On February 4, 2015, Anthem Blue Cross Blue Shield announced that it had experienced a cyberattack which exposed sensitive data of up to 80 million customers. The attack is the largest healthcare breach to date, and compromised customer records from all 50 states. 

Since the breach, class action lawsuits have been filed in Alabama, California, Georgia, and Indiana. All four complaints allege that Anthem failed to take adequate steps to safeguard its customers’ sensitive data. The suits also allege that timely notice of the data breach was not provided to customers because Anthem waited eight days before going public with information about the cyberattack. The class actions all claim that customers would not have purchased Anthem’s health insurance products if they had known the company failed to provide adequate security safeguards. The Alabama suit also alleges the “immediate and imminent danger of identity theft” stemming from the data breach. It is alleged that, to date, Anthem’s promise to provide customers with free credit monitoring and identity theft protection has yet to be implemented, leaving customers vulnerable to malicious use of the stolen sensitive data.

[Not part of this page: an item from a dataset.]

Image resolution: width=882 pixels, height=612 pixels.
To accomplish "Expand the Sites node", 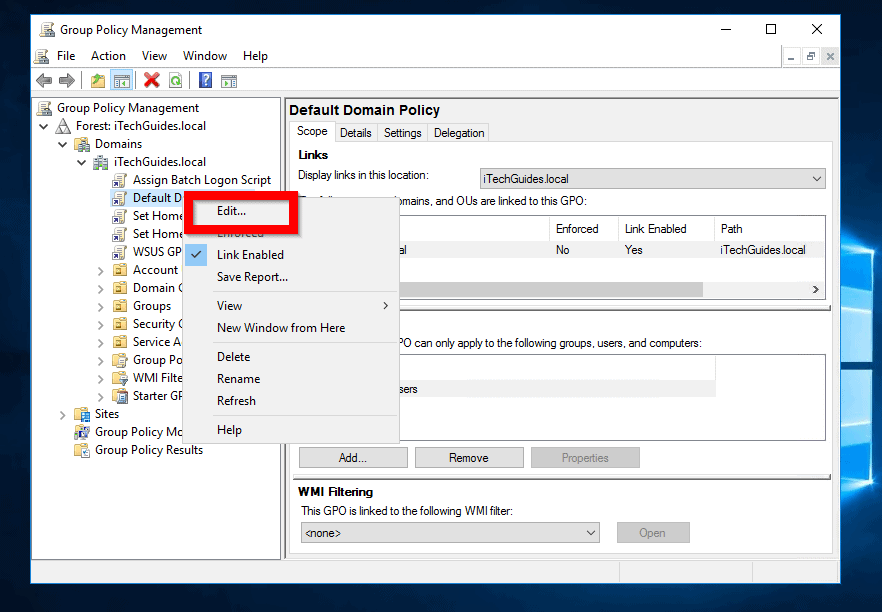I will (62, 413).
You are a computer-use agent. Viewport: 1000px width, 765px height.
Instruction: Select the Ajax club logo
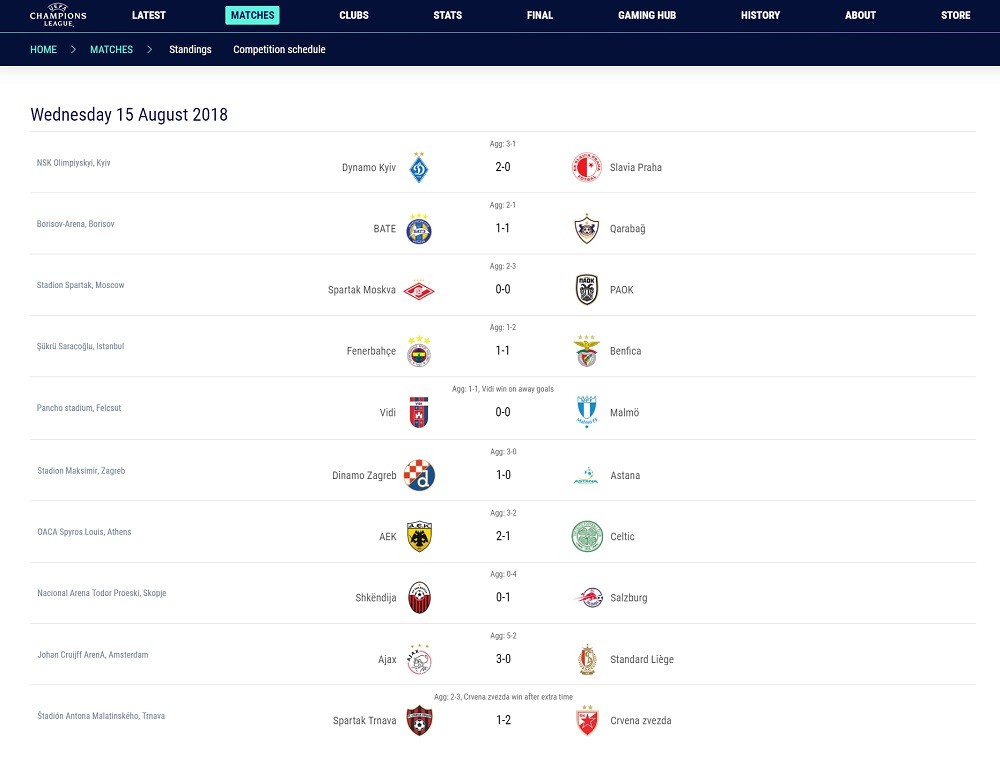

Similar attacks on the health care industry should be anticipated in the future. The Health Insurance Portability and Accountability Act of 1996 (“HIPAA”) and the Health Information Technology for Economic and Clinical Health (“HITECH”) Act of 2009 require health insurers to follow strict privacy and security regulations, and to pay substantial fines if they do not. Nonetheless, the health care industry does not always recognize that customer demographic information divorced from medical diagnosis or treatment—such as customer name, address, birth date and Social Security Number—is subject to the HIPAA/HITECH rules. The government HIPAA enforcement agency, however, does consider this kind of information to be subject to HIPAA/HITECH, and has levied fines against health care entities in the past for failing to adequately protect it. 

It has been suggested that health care entities are slow to adopt state-of-the art-security practices or fail to adopt adequate security measures altogether, even though stolen medical information is sometimes even more valuable to hackers than credit card information. For example, the health care sector has been criticized for failing to store sensitive customer information in separate databases which can be walled off in case of an attack, or to encrypt such data at rest in the health insurer’s computers. While HIPAA and HITECH do not mandate encryption of data at rest, many experts (including government enforcers) believe that it is a best practice that should be adopted absent some extremely compelling reason to use a different security protection for data at rest. 

Historically, the government enforcers of HIPAA stated that the risk of stolen or lost laptops or smart phones posed a far more serious threat to protected health information than hacking. These enforcers recently reported to Congress that hacking only affected 115,900 individuals in 2011, and was only the fourth-largest threat to health care privacy. The Anthem breach, affecting the third-largest health insurer in the United States and about a quarter of the United States population, is a wake-up call to the health industry and to government enforcers that hacking is a much more serious threat than previously thought. Assuming that Anthem ends up in the crosshairs of a HIPAA/HITECH government enforcement investigation, it could be subject to very significant civil money penalties, in addition to any money damages that it may have to pay to the plaintiffs in the pending class action lawsuits. The lesson to the health care industry is clear–take cybersecurity extremely seriously for all customer data and implement the best security management practices reasonably available.